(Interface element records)
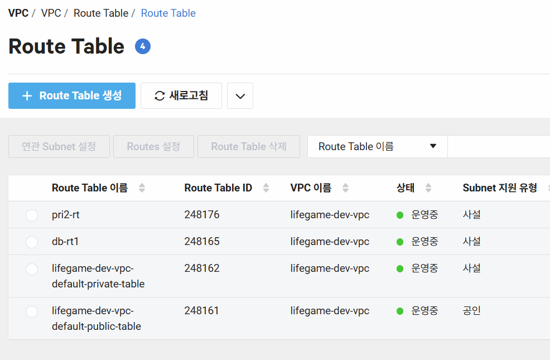Click the green status dot for db-rt1
The width and height of the screenshot is (550, 360).
click(x=400, y=242)
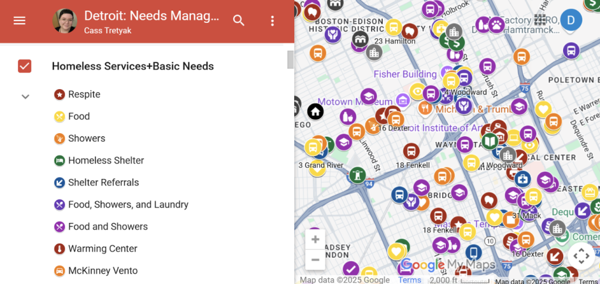
Task: Select Respite in the legend
Action: (x=84, y=94)
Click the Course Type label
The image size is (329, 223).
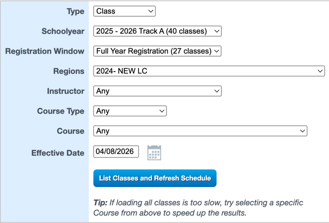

Exercise objective — Can you write out every line of the rows above word for word, leaving out the pictures?

Completed exercise —
Click the green status dot for db-rt1
The width and height of the screenshot is (550, 360).
click(x=400, y=242)
Task: Select Respite in the legend
Action: (x=84, y=94)
Click the Course Type label
The image size is (329, 223).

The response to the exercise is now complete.